While Karthik, who was in the corporate world for 15 years, quit his full-time job, he continues to work part-time to sustain his work at Varnam. “The response has been so good that I decided to quit my job. But since this is the handmade segment, there's only so many you can make at a time. We started off on a very small scale and did customised orders in the beginning since it was a niche clientele. But now we're taking it very seriously and it has become more than just a hobby. People usually associate crafts with NGOs but if it's going to be sustainable, it needs to be a business model and my experience in marketing will help me there,” he says.

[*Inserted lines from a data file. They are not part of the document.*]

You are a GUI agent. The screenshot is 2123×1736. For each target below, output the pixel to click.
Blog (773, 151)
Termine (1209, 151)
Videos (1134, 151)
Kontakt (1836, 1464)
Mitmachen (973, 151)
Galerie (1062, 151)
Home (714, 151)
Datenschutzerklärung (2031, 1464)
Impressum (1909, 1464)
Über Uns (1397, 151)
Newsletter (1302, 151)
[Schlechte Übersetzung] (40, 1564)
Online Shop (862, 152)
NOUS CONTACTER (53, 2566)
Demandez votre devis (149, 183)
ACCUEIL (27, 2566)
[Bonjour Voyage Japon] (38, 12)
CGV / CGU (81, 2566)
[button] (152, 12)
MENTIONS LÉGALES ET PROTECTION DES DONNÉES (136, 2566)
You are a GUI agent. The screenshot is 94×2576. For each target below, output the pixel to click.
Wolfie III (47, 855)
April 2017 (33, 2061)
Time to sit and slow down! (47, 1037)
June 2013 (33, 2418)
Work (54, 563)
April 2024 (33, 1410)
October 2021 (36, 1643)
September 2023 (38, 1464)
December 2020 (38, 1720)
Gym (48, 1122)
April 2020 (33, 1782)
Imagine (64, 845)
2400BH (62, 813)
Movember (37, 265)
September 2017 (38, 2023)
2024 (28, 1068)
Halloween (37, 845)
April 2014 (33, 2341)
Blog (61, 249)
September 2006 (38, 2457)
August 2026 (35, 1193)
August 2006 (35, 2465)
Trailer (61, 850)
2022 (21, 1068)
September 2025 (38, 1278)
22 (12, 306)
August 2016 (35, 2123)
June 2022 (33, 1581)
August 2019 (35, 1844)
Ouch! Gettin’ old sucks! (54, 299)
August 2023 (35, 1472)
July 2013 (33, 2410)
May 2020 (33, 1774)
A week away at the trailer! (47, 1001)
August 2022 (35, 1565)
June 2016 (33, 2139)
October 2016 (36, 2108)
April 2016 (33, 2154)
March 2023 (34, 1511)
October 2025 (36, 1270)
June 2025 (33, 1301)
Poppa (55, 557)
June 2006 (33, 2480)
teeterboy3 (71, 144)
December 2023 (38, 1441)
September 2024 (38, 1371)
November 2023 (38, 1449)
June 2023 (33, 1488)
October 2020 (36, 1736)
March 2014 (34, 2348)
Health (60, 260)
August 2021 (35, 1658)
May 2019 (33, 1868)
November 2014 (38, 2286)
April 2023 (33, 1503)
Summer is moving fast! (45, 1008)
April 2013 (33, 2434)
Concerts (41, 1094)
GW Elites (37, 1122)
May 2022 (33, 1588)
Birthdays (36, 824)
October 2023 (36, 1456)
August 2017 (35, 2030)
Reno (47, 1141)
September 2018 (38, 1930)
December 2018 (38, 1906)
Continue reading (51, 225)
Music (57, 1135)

Karthik currently employs two clusters of artisans and is soon looking at adopting a third. “Since there's more demand now, I'm looking at increasing the number of artisans. We have about 20-30 people working with us but the challenge in this kind of set up is to make it profitable and employable for the artisans. A lot of them are leaving this traditional trade to find work in industries where they get better money for easy work. I want to sustain this craft and the only way to do it is to employ people in their own set up and give them designs that they can work on. While I make my own designs, I usually sit with the artisans and discuss the designs and there are invariably some changes, since lacquer has some restrictions. We work on colours, and that's why this is called Varnam,” he adds.